Several years ago, Randall L. Kiser, Martin A. Asher and Blakeley B. McShane authored a study, titled “Let’s Not Make A Deal: An Empirical Study of Decision Making in Unsuccessful Settlement Negotiations” [Journal of Empirical Legal Studies, Vol. 5, Number 3, 551-591, September 2008], which should be required reading for every trial attorney.
The study analyzed 2054 civil cases in California which had gone to trial or arbitration following unsuccessful settlement negotiations and found, among other things:
- 61.2% had resulted in a verdict or award in which plaintiff failed to obtain a better outcome than the best offer plaintiff had rejected;
- 24.3% had resulted in a verdict or award in which defendant failed to obtain a better outcome than the lowest demand defendant had rejected
- The remaining 14.5% had resulted in outcomes in which both sides could claim victory – i.e., a verdict or award in favor of plaintiff that was more than defendant had offered, but less than plaintiff had demanded.
The finding that plaintiffs would have done better, more than 60% of the time, if they had accepted defendant’s final offer should certainly give pause to the plaintiffs’ bar, but another finding should be of even greater concern to the defense bar.
Although defendants obtained better outcomes in more than 75% of the cases in which they had rejected plaintiff’s lowest demand and opted, instead, to proceed to trial or arbitration, they paid a staggering price in the nearly 25% of the cases in which the outcome proved to be worse.
When plaintiffs failed to obtain a better outcome, the verdict or award — on average — was $43,100 less than the highest offer they had rejected. When defendants failed to obtain a better outcome, the verdict or award — on average — was an astonishing $1,140,000 more than the lowest demand they had rejected. Put another way, when defendants undervalued a claim it was a mistake that proved to be 26 times more costly — on average — than when plaintiffs overvalued a claim.

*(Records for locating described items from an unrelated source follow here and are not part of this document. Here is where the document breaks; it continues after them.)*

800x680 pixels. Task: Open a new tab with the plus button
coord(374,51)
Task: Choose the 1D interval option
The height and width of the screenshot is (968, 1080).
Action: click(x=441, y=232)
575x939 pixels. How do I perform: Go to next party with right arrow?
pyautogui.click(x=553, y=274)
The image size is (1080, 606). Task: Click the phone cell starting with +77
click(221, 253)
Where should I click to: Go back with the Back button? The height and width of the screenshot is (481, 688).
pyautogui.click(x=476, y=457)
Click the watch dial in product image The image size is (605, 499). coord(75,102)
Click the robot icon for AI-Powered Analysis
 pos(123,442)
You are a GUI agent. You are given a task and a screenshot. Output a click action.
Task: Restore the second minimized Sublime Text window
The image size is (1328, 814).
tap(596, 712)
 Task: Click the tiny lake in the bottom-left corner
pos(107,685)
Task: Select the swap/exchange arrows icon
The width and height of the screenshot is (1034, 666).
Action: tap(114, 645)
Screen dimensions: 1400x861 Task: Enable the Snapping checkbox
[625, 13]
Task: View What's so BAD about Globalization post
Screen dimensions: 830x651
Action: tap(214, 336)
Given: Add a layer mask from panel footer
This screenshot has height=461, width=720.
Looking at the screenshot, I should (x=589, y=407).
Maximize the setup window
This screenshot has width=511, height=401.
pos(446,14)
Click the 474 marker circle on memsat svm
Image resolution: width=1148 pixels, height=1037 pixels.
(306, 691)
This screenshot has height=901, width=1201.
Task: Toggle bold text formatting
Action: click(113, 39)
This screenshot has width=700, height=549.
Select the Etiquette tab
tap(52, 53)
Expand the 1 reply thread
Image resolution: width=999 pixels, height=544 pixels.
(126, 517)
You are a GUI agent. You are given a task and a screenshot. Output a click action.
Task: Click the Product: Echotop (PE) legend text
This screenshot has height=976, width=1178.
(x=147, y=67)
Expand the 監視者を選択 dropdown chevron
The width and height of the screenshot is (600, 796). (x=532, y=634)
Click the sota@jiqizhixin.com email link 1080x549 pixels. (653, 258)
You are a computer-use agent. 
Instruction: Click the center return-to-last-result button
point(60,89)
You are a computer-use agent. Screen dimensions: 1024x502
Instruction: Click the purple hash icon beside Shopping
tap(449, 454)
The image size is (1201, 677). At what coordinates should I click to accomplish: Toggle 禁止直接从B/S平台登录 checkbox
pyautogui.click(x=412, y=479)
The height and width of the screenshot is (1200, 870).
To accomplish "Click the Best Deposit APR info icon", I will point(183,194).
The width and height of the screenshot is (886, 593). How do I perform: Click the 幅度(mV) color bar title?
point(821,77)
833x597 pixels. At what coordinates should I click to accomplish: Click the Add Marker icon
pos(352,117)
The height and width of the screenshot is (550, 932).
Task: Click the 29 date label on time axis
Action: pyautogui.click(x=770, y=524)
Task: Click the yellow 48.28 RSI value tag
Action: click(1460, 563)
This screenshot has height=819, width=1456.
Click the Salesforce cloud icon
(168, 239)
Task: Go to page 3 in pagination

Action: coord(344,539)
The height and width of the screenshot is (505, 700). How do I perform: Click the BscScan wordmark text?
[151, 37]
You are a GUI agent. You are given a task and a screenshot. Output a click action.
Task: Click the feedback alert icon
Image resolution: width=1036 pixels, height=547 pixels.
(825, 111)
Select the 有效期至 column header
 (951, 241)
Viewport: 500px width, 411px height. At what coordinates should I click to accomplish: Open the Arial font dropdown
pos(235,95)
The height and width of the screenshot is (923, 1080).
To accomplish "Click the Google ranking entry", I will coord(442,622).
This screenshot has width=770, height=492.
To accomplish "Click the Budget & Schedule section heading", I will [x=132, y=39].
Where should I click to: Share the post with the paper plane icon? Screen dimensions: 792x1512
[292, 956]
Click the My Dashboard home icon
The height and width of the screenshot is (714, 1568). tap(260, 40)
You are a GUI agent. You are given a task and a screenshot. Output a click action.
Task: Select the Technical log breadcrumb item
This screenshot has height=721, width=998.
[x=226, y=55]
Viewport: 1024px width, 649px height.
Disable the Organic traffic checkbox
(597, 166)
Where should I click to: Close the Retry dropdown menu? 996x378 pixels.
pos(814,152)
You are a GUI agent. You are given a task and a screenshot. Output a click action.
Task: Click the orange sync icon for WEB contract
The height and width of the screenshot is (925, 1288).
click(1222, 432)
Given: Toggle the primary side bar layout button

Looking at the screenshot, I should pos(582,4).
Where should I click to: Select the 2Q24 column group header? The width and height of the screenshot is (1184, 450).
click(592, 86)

Perhaps the most important lesson to be gleaned from the study is that litigants place too little weight on the potential downside — and too much on the potential upside — of trial or arbitration. Whenever the potential risk significantly outweighs the potential reward, litigants proceed to trial or arbitration at their own peril.
Unless the gap between the final offer and final demand is so large that both sides are confident they will obtain better outcomes by going to trial or arbitration, a negotiated resolution is almost certain to be a significantly better option for one party or the other.
In other words, unless you can predict — with the utmost confidence — a more favorable outcome, recommending that your client opt for trial or arbitration could prove to be a very costly error.